Random or periodic sampling in index sites is recommended to reduce sampling bias; however, consistency in bias should allow determination of representative trends in relative abundance.
Index sites should be representative of geographic areas, genetic stocks, and life stages.
Effective coordination should include training participants in network protocols and data reporting, application of incentives, and stipulation of requirements to achieve data sharing.
Effective data management should include open access to data, metadata, and data products and facilitation of analyses by third parties.

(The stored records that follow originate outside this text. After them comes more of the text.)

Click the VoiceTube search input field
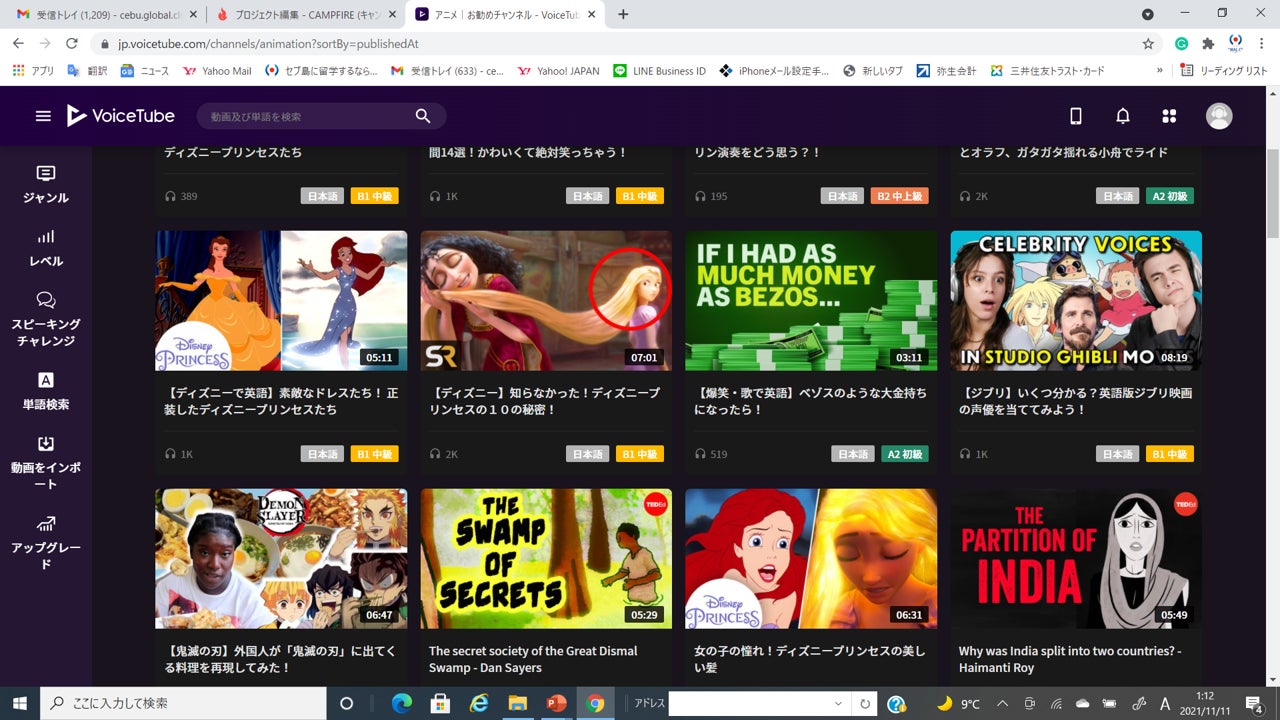[x=305, y=117]
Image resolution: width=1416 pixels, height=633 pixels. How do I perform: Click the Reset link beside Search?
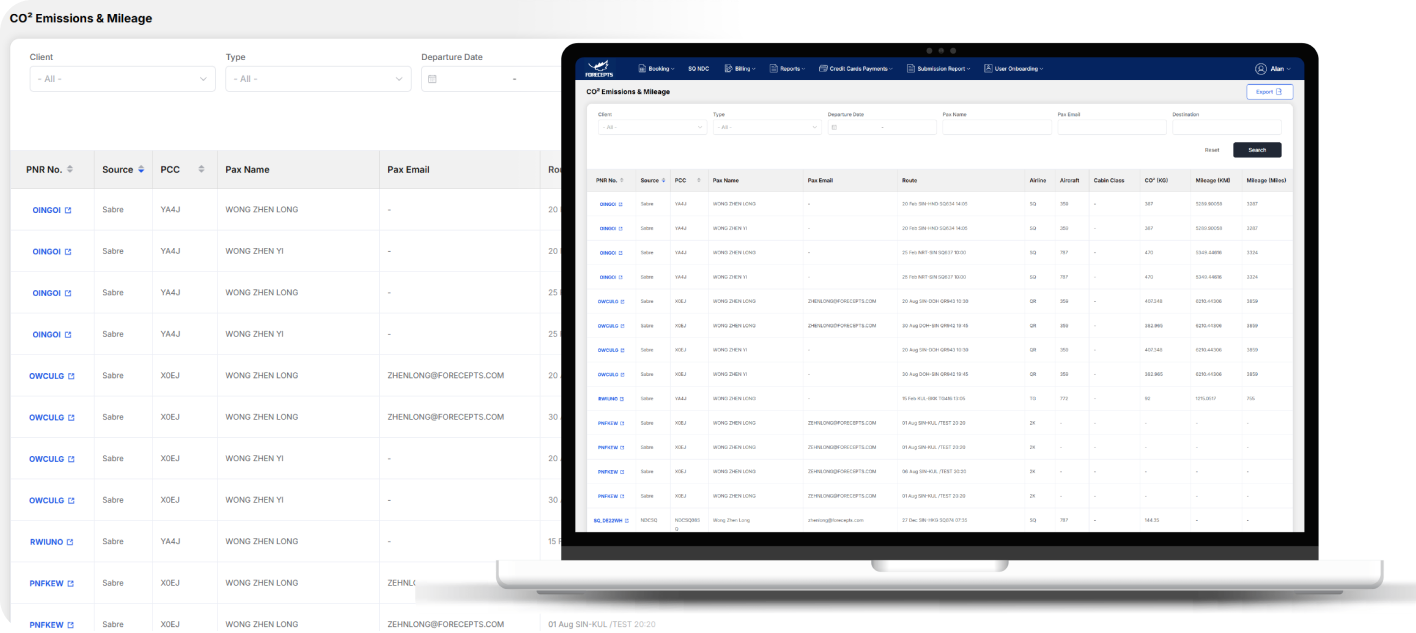click(1211, 150)
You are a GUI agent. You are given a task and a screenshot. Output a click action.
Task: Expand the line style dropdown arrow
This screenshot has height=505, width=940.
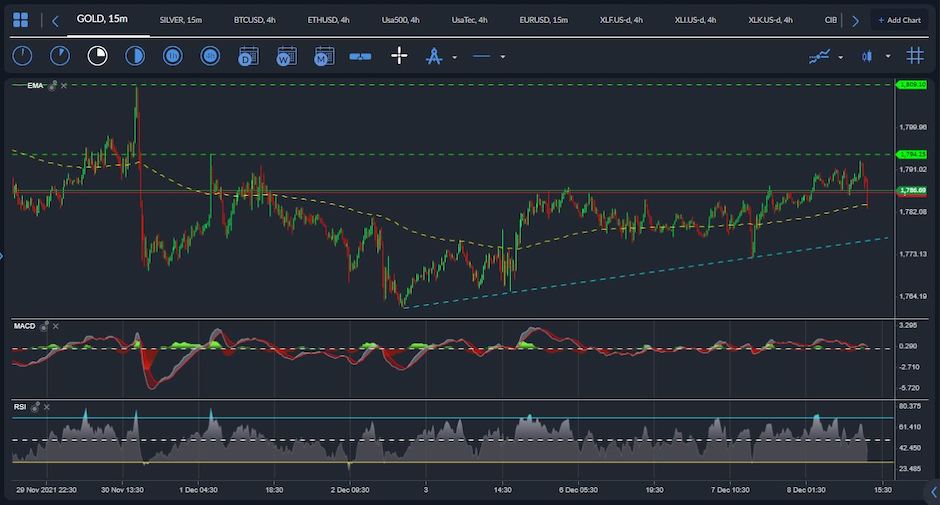click(502, 57)
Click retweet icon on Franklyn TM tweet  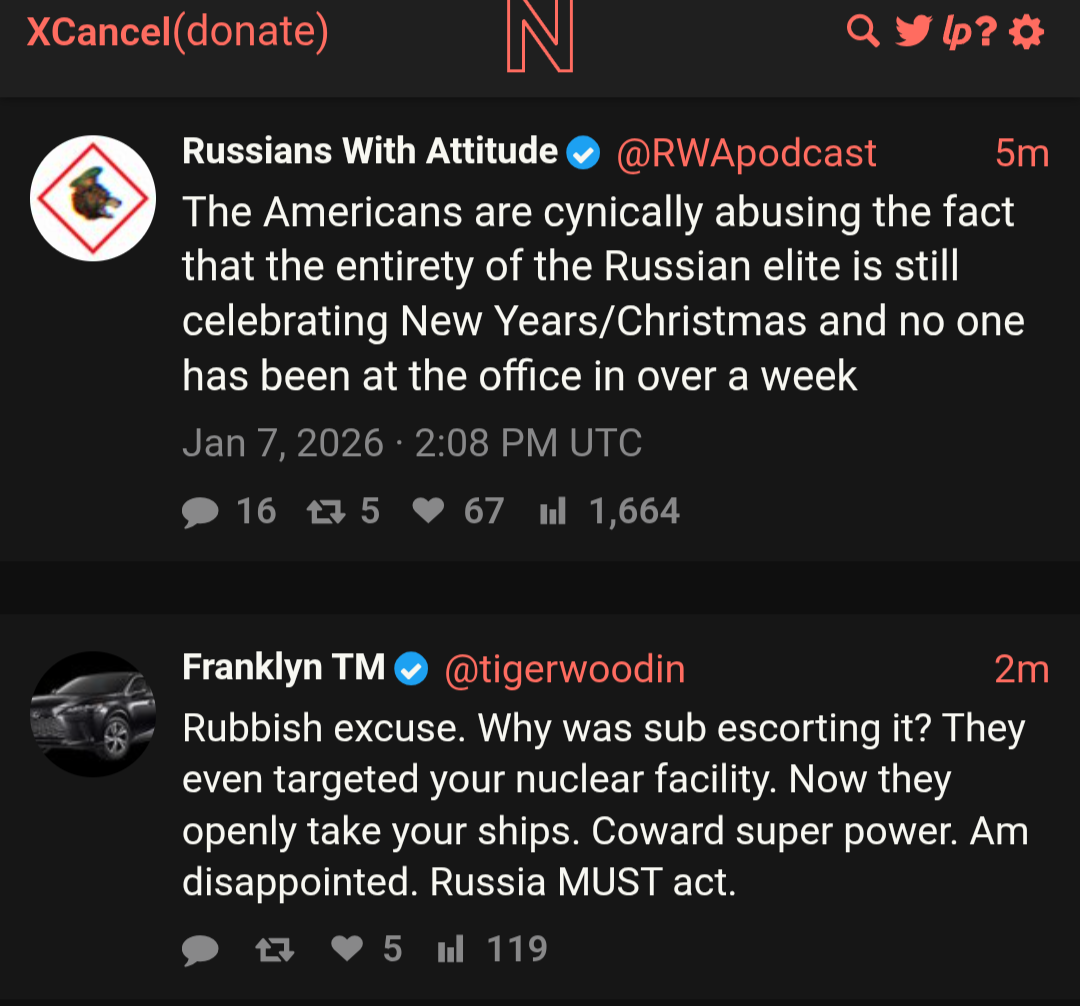point(274,949)
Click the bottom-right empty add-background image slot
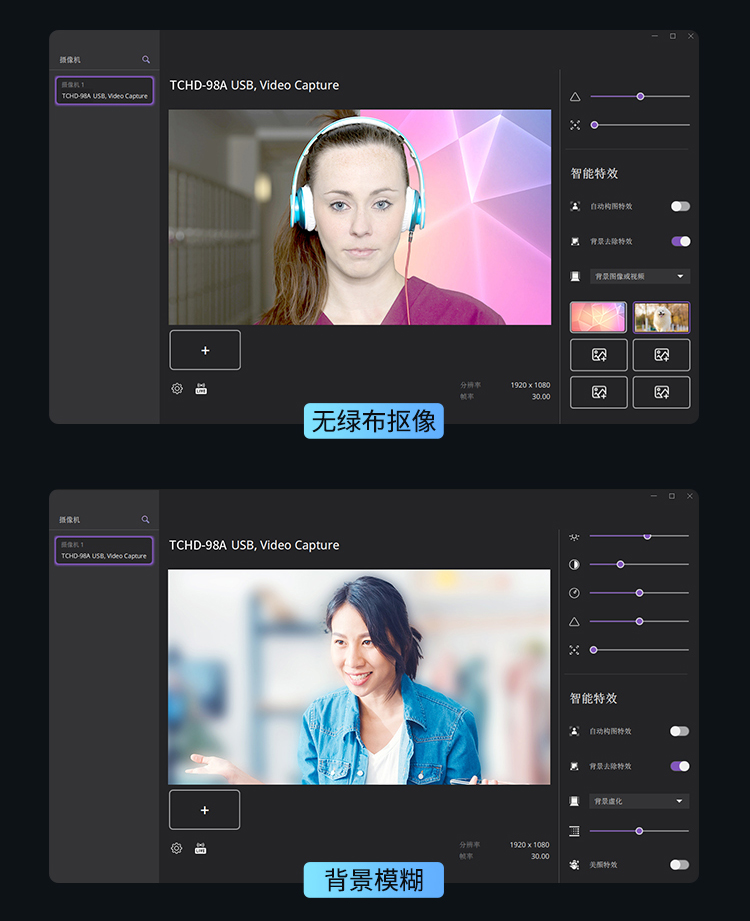Viewport: 750px width, 921px height. 661,392
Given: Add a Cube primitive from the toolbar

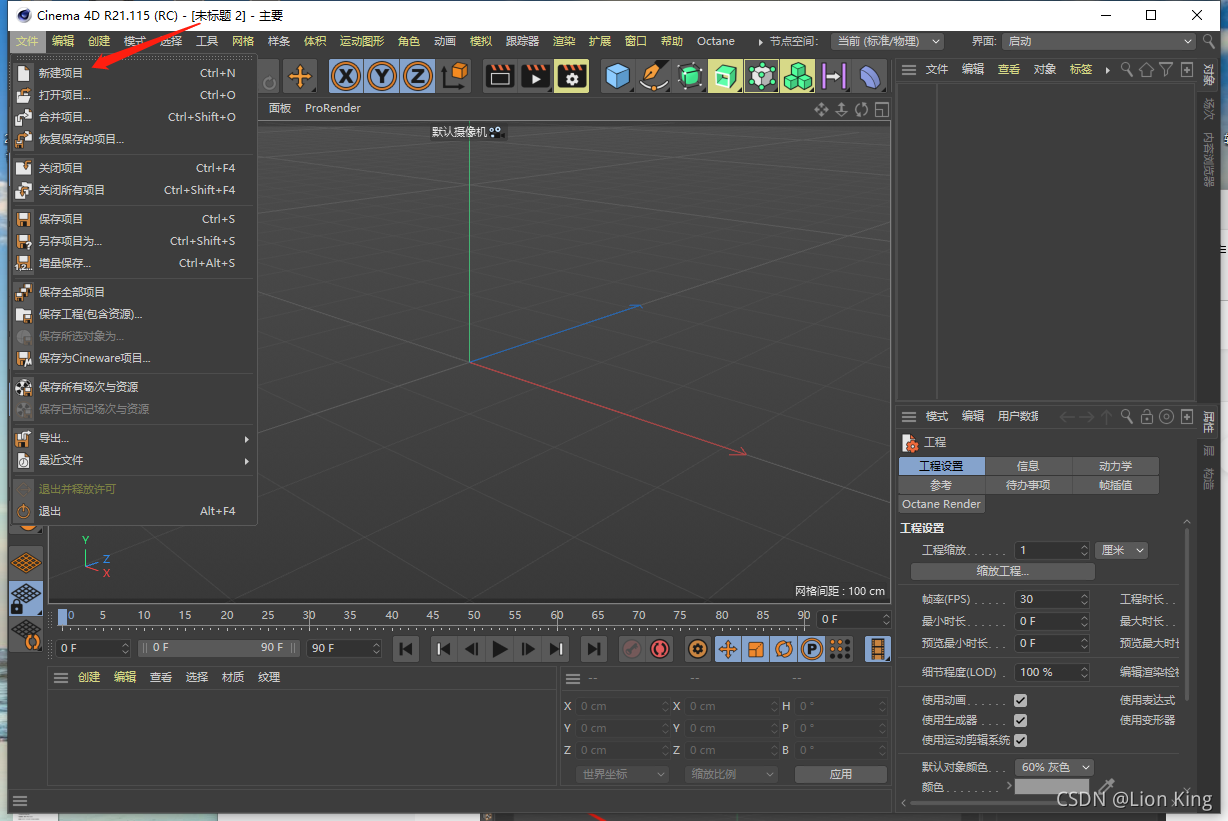Looking at the screenshot, I should point(618,76).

To improve its program for assessing abundance and trends, NMFS should develop a networked array of sites, having long-term CMR efforts that would support local and regional analyses with open robust-design models to estimate relative or absolute abundance specific to ageclasses in the conceptual models of populations. Assigning abundance to a conceptual model implies that turtles are identified by their genetic stock and that abundance measures apply to specific life stages. Secondarily recommended for multiple index sites are measures of relative abundance with quantified effort and estimated values for detectability, having relative-abundance measures that can be assigned to specific ageclasses of a population’s conceptual model. This includes most in-water capture studies with quantified effort.